RECORDS SUPPLIED START
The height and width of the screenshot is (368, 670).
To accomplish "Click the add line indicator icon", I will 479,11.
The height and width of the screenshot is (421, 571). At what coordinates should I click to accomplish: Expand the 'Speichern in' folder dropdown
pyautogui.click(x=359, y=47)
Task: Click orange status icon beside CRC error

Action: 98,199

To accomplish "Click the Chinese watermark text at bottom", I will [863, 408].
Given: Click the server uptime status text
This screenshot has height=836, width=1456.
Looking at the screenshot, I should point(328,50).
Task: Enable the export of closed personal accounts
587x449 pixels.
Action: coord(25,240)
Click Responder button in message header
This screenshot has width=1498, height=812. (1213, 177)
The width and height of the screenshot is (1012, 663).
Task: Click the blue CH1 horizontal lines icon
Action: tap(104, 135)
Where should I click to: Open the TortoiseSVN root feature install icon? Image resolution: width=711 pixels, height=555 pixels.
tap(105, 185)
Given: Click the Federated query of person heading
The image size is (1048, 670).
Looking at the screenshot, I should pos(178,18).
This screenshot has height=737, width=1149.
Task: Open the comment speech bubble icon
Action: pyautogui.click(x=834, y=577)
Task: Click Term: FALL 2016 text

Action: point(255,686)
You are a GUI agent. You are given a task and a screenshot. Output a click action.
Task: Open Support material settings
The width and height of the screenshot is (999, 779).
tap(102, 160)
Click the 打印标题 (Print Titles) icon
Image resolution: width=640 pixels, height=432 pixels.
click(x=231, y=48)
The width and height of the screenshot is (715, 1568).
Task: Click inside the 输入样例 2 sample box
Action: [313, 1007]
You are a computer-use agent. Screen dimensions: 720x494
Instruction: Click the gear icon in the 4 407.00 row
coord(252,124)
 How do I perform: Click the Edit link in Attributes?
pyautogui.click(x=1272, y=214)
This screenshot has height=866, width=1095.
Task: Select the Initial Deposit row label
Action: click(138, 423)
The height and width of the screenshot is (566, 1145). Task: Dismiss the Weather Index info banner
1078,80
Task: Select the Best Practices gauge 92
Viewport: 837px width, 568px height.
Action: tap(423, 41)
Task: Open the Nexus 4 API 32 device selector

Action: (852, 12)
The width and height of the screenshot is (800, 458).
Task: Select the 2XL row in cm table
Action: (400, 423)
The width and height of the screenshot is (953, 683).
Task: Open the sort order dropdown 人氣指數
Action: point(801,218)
RECORDS SUPPLIED END
(AIM OF THE EXERCISE): Review the entries above and return every line where "agent" appears.

(TASK RESULT):
You are a GUI agent. You are given a task and a screenshot. Output a click action.
You are a computer-use agent. Screen dimensions: 720x494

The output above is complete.